Os interlocutores então entendem e não entendem aí a mesma coisa nas
mesmas palavras. Há todas as espécies de razão para que um X entenda e
não entenda ao mesmo tempo um Y: porque, embora entenda claramente o
que o que o outro diz, ele não vê o objeto do qual o outro lhe fala; ou
então porque entende e deve entender, vê e quer fazer ver um objeto
diferente sob a mesma palavra, uma razão diferente no mesmo argumento.” (RANCIÈRE, 1996:12)

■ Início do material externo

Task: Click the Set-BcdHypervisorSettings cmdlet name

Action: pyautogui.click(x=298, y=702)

Em a Economia das Trocas Lingüística, Bourdieu (1998:81-125) discute
a representação como variável cons/instituinte do social, e suas
proposições nos parecem de grande relevância para o trabalho que
pretendemos fazer.
Na
construção do mundo social as palavras adquirem poder estruturante
(“sua capacidade de prescrever sob a aparência de descrever, ou então,
de denunciar sobre a aparência de enunciar”). A linguagem e os esquemas
de percepção e de pensamento por elas propiciados tornam-se poder
instituinte. As palavras tornam-se poderosas, capazes de orientar e
informar a percepção da realidade, por receberem o cetro: tornarem-se
falas autorizadas e serem reconhecidas como tais pelos ouvintes.
Sendo
assim, pretendemos fugir de uma concepção que opõe a objetividade de um
lado e o subjetividade de outro. Entendemos que as formas de perceber o
mundo social têm um efeito definidor do mesmo. Precisamos incorporar na
análise do social os feitos da teoria na própria constituição desta
dinâmica. Denuncia e enunciado, prescrição e descrição confundem-se nas
falas. Na instituição de uma nova percepção do social apresentada como
fundamentada na razão e/ou em valores, as novas representações
apresentam como enunciados e descrições o que pode ser percebido como
denuncias e prescrições. Isto é, escondem-se em uma suposta
objetividade racional, falas que são subjetivas e valorativas.
A
palavra, o ato de nomear, transforma o mundo exterior, material e
objetivo ao dotá-lo de significado (valor, utilidade, etc). Se isto é
verdadeiro para o mundo das “coisas”, dos objetos inanimados que nos
cercam, quanto mais para o universo das práticas sociais, as
representações podem contribuir para produzir o que aparentemente
descrevem (BOURDIEU, 1998:107). A ação política
“tem
como objetivo produzir e impor representações (...) do mundo social
capazes de agir sobre esse mundo, agindo sobre as representações dos
agentes a seu respeito. Ou melhor, tal ação visa fazer ou desfazer os
grupos (...) produzindo, reproduzindo ou destruindo as representações
que tornam visíveis esses grupos perante eles mesmo e perante os demais” (BOURDIEU, 1998: 117).
Decorre
disto que a subversão política é também uma subversão cognitiva, ou
seja, visa a destituir uma visão de mundo substituindo-a por outra,
romper com a ordem e produzir um novo senso comum.
Assim,
a linguagem é fator primordial na (des)construção do mundo social, nos
informando sobre aspectos fundamentais dos atores sociais na sua luta
por instituir e manter suas práticas, valores e interesses. A linguagem
é não só o suporte de diferentes idéias e conteúdos, mas é ela própria
aspecto constitutivo da idéia. Em sendo assim, ela assume, no nosso
caso, uma dupla significação: é fonte e objeto.
(Belo Horizonte, 2005)
BOURDIEU, Pierre. “Sistemas de ensino e sistemas de aprendizagem.” A Economia das Trocas Simbólicas. São Paulo: Perspectiva, 1987.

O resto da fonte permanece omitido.